**TEXT TO READ**

Eulogy for Vic Sadot
Presented at his Celebration of Life
Ashland Nature Center
Hockessin, Delaware
January 13, 2019
Presented at his Celebration of Life
Ashland Nature Center
Hockessin, Delaware
January 13, 2019
by Phillip Bannowsky
Vic Sadot July 21, 1947-October 6, 2018 |
Vic Sadot’s musical career is charted beautifully by his
brother Rob in his remarks and obituary, from Vic’s founding of the Americana
and folk-rock Crazy Planet Band to its re-incarnation as the Cajun-Zydeco
Planete Folle, and we learn how Vic so often performed at events in the
struggle for peace and social justice. I’d like to fill in a little with what I
know about the political activism integral to his musical career. When I’m
done, we’d like anyone else who has something to share about any aspect or
incident in Vic’s life to come forward.
Victor Rene Sadot. “Vic,” was a musician, writer, publisher,
social worker, disc-jockey, autoworker, and above all a revolutionary patriot.
A son of an autoworker who had come to America after his French home had been
force to quarter Nazi soldiers, Vic shared his father’s love for his adopted
home, in spite of the economic insecurities of working class life. It is
rumored (and now verified by his brother Rob) that he even led the Young
Republicans at the University of Delaware. However, like so many of us from of
that era, he was badly disillusioned as the truth about America’s aggression in
Viet Nam came to light and as peace and black liberation struggles met with
repression, but he was inspired by the protest, folk, and rock music of the era
and by the first principles of America’s founding mothers and fathers. A 1968
article in The Review, official
student newspaper at the university, lists Vic Sadot as a speaker at a rally
opposing the firing of Professors Rob Bresler and Al Myers. A year later, Vic
was named “Outstanding Senior” at a Student Government Association banquet
where then Governor Russell Peterson castigated students who disrupted classes.
Inside scoop: Peterson’s son was a conscientious objector and member of Students
for a Democratic Society.
I remember really getting to know Vic in Washington DC at a
peace demonstration in the early seventies. Around that time Vic and his
brothers Joe and Rob had been arrested at the Fort Belvoir Army base in
Virginia for leafleting the troops during an Armed Forces “Open to the Public
Day.” He was the public, an American citizen, and whether they liked it or not
he was going to act in the spirit of the nation’s founders. Joe, by the way,
used to publish a satirical newsletter called The Crazy Planet, hence the name of Vic’s band.
Back to what the founders had to say, their words inspired
Vic to become an organizer for the Delaware People’s Bicentennial Commission, a
group founded by Jeremy Rifkin that crashed various official parties put on in
1975 and 1976 and applied what founding patriots like Thomas Paine said about
King George to the corporate kings who had taken over. Vic recruited me and about
a dozen others to shake thinks up in the Company State. Once, the city of
Newark held a public bicentennial-slash-renaissance fair celebration, and of
course Vic and the rest of us showed up to exercise our free-speech rights, but
they tried to kick us out, trying to claim it was actually private. The brouhaha
revealed that one of the City Council members had a financial interest in the
event, even though she hoped that news would not be made public, but that’s
your corporate Queens for you. We had a lot of fun in PBC, a somewhat gonzo operation
in Delaware, where Vic set the tone.

**TASK INPUTS**
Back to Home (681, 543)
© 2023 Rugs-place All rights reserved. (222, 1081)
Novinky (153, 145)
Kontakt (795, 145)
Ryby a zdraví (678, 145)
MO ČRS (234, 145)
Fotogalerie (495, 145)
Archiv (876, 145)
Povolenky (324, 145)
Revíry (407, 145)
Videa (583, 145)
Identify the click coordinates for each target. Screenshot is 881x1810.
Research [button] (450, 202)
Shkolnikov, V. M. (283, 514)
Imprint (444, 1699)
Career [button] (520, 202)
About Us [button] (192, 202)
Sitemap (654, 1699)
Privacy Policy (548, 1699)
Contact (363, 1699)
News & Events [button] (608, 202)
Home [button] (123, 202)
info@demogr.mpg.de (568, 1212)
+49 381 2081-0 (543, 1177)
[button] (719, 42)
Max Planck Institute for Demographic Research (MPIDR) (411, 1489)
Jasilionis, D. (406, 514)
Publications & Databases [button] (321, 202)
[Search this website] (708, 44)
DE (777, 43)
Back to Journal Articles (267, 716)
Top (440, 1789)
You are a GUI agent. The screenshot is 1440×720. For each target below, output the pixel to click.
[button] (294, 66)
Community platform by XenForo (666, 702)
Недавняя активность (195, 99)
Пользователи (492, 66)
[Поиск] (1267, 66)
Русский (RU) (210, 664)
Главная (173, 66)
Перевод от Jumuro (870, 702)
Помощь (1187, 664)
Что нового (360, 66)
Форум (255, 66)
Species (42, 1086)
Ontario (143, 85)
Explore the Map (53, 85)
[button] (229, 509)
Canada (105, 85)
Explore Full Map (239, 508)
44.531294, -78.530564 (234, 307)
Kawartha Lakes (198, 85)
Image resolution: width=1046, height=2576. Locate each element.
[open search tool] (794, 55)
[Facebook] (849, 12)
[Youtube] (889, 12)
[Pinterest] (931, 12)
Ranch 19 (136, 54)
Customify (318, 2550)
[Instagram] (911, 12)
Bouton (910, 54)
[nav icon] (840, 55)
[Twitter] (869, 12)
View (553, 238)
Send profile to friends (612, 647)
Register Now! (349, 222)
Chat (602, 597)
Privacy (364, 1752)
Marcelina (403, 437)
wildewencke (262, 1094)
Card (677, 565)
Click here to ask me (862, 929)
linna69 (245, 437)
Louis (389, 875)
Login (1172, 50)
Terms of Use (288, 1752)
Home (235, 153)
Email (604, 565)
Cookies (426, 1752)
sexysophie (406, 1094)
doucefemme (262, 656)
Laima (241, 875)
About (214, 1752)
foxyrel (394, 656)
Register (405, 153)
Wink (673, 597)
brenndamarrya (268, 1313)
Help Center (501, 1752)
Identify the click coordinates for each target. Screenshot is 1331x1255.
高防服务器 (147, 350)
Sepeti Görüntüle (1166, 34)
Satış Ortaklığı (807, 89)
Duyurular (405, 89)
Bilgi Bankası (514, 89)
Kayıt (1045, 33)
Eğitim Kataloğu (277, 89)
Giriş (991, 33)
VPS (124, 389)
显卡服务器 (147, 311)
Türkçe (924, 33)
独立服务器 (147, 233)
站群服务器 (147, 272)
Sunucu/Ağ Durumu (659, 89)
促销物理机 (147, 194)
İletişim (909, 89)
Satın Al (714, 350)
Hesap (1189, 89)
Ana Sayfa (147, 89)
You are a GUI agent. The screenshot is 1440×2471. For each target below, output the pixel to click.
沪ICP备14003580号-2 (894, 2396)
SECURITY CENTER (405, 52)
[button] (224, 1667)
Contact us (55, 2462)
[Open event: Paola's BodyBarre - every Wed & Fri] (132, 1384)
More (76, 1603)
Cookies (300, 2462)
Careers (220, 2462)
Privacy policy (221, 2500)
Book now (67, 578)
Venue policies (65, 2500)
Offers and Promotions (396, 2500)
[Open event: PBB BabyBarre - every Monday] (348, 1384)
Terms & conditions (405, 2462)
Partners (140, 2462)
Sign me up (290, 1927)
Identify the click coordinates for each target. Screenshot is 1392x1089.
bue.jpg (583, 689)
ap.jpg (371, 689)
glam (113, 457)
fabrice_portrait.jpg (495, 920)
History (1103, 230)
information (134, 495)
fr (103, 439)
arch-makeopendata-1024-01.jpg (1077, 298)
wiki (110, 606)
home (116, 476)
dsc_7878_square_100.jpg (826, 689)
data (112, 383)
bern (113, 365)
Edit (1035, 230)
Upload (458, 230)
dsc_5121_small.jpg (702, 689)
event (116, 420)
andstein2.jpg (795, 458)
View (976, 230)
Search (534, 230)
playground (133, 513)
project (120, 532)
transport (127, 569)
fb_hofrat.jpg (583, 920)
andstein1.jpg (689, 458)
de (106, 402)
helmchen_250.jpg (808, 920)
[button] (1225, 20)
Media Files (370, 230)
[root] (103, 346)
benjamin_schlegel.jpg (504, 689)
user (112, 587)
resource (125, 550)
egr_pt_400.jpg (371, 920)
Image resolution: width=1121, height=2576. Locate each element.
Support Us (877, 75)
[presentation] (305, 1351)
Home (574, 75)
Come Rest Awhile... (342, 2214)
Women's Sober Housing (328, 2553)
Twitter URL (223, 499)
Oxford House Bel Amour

**REQUIRED ACTIONS**
1. Please list everything in the records from the line containing "benjamin_schlegel.jpg (504, 689)" down to the end of the records as a numbered list, leaving out blank lines.
2. Write what comes next in the eulogy for Vic Sadot, starting after its last sentence.

**TASK-BY-TASK RESULTS**
1.
1. benjamin_schlegel.jpg (504, 689)
2. user (112, 587)
3. resource (125, 550)
4. egr_pt_400.jpg (371, 920)
5. Image resolution: width=1121, height=2576. Locate each element.
6. Support Us (877, 75)
7. [presentation] (305, 1351)
8. Home (574, 75)
9. Come Rest Awhile... (342, 2214)
10. Women's Sober Housing (328, 2553)
11. Twitter URL (223, 499)
12. Oxford House Bel Amour

2.
Ovelapping somewhat with these activities, Vic began working
for Chrysler in Newark and was one of the founding members of what we called
the Progressive Movement, a rank-and-file faction of the United Automobile
Workers Local 1183 that agitated for civil rights, women’s rights, safety,
union democracy, and a return to the union’s first principles. In fact, Vic inspired one of our first
campaigns, the distribution of Labor’s
Untold Story, by Richard O. Boyer and Herbert M. Morais. Vic wrote a review
in the Progressive Movement’s newsletter, and we managed to sell maybe a dozen
copies. These stories of radical agitators who built the labor movement had a
positive influence on the political environment at Newark Assembly where
several of us eventually won union office, although after Vic left.
One day while we were passing out our newsletter at the
front gate, a couple of guys from the leading faction showed up, clearly
looking for trouble, but we can’t completely blame them for what happened. We
had been on a short strike a couple weeks before and Lyndon Larouche’s phony
U.S. labor party showed up claiming that the strike was a plot by the C.I.A.,
that they were members of the University’s SDS chapter—they were not—that they
had many of their members in the plant—they did not—and they were taking over. Long
story short, these two union guys tried to tear the flyers out of Vic’s hands
and throw him over the rail, where most certainly he would have broken some
bones. Vic pulled away, fortunately, and started explaining to the guy
rationally how we were union brothers simply expressing our opinions blah blah,
but these guys had got themselves good and drunk to elevate their courage and
suppress their rational thinking. In 1979, Vic expanded into publishing. Carrying
on the tradition begun by the late 60s Heterodoxical
Voice and the early 70s Purgatory
Swamp Press, in 1979 Vic founded
the Delaware Free Press, changed to Delaware
Alternative Press after the first issue was hit with a cease and desist.
Somebody had already trademarked the name.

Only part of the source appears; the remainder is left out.